"Caro leitor, quando escrevemos, estamos produzindo
para nós. É por isso que dificilmente encontraremos na parte
introdutória de um livro uma dedicatória voltada para você,
tampouco ao linguista, menos ainda ao crítico literário.
Porém a obra que era nossa, ao ser publicitada, passa
a ser de todos, que irão degustá-la de um modo operante
que melhor lhe convier e satisfazer. Daí, uma obra destinada
à fogueira, esquecida, estrangulada, merecida.
Este livro que ora passa pelas suas mãos não foge
a este princípio: é uma obra que o autor fez para ele,
mas, transformada pelo desejo de aparecer, está sendo
publicizada a partir de sua adesão e financiamento do
Programa Municipal de Incentivo à Cultura de Uberlândia
(PMIC/Udia), pelo edital PMIC de 2012.
Antes de situarmos a referência deste livro, tomemos
alguns autores que influenciaram minha geração (anos de
1970, 80 e 90) para a produção poética. Neruda, ao escrever
Canto Geral, toma um fio condutor de poesia engajada, a
qual narra sua trajetória de desbravador de sua América e de
seu Chile. Em outra obra (20 poemas de amor y uma canción
desesperada), o autor (des)toa um lirismo que atua em nome
do amor à terra, à natureza, à sua Matilda, conduzindo seu
cantar lírico por reflexões de cunho subjetivista.
O grande poeta brasileiro Schmidt, em seus Poemas
de Amor, atua também de forma lírica, para além de
um subjetivismo enfadonho, como podemos perceber 12
em seus versos “O amor é a tarde fresca quando nem as
árvores bolem... porque o vento acabou e a luz não arde.”
Então leitor, verificamos que tratar de amar e amor,
necessariamente, não passa pela pieguice ou pela breguice,
embora tais estilos tenham vasto amparo popular.

(Registros de origem)
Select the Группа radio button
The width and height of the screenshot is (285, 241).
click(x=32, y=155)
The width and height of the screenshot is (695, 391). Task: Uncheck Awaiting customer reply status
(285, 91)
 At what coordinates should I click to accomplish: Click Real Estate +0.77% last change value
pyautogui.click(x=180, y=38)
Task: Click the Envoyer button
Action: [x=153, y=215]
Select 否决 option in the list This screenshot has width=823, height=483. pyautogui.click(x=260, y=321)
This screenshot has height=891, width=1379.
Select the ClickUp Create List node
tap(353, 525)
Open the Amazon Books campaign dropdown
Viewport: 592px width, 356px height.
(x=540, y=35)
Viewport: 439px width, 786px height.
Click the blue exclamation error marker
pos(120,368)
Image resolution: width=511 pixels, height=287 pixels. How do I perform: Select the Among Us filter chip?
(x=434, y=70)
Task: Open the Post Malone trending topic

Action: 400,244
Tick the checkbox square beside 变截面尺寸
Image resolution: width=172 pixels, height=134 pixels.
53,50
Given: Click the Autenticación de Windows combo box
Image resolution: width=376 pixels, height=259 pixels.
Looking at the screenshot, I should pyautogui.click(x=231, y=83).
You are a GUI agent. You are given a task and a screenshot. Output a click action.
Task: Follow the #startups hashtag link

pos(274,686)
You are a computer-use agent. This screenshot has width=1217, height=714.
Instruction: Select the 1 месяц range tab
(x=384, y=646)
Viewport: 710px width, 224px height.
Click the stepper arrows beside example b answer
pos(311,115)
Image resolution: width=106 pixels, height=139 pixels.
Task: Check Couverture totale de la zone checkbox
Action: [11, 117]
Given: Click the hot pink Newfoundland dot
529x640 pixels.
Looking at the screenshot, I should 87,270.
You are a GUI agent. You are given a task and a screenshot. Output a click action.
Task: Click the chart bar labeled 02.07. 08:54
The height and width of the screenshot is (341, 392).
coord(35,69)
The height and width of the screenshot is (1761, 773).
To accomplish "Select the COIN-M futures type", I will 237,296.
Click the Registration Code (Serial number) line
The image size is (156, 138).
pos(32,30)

### Exercícios propostos
#1 Segundo o prefácio sobre poesia e amor, por meio de qual programa e edital o livro está sendo publicado?
#2 Prossiga com o prefácio sobre poesia lírica e amor, começando logo após a última frase apresentada.

### Gabarito
#1 Pelo Programa Municipal de Incentivo à Cultura de Uberlândia (PMIC/Udia), no edital PMIC de 2012.

#2
Finalmente, o famoso crítico literário norte-americano
que se aventurou (e desventurou no campo da poética):
Pound, que busca reinventar a poesia por via de uma
métrica equalizada, um esmero nas palavras de dar inveja
ao melhor ourives. A olho nu, não se notam imperfeições em
suas produções, elas são desenhadas para iluminar os olhos
do leitor, entretanto elas encontram dificuldades em atingir
o seu espírito.
Tratei de três autores, de cuja vasta produção
escolhi quatro obras para mostrar a você que existe um
fio condutor articulado, disciplinado, marcado por uma
horizontalidade consensuada, ora com uma metodologia
ideogrâmica, tipo cartesiana (Pound), ora dialética (Neruda),
ora descompromissada (Schmidt). São escolhas, caro leitor,
e este autor que ora escreve, fez uma escolha que explicito a
seguir.
Os textos poéticos que você lerá não têm uma
organização disciplinada. Não seguem a um fio condutor,
não é que abrace uma desorganização, fez-se somente
uma opção localizada em seu tempo de escrita, portanto
ele é regido aleatoriamente, que obedece a uma estrutura
informal, espontânea, compondo um movimento
caótico, que não chega, entretanto, a ser o caos, ou a ser
desagregador.
As escritas não obedecem a um ritmo certo. Você
encontrará poemas AABBC (melodioso), ou poemas RRRRR
(ruidoso). Rimas ricas, rimas pobres, versos brancos. Você
irá encontrar um poema com um ritmo lapidado, você
encontrará de forma exagerada um poema sem ritmo,
resíduos que pretendem quebrar a sua organização de
leitura.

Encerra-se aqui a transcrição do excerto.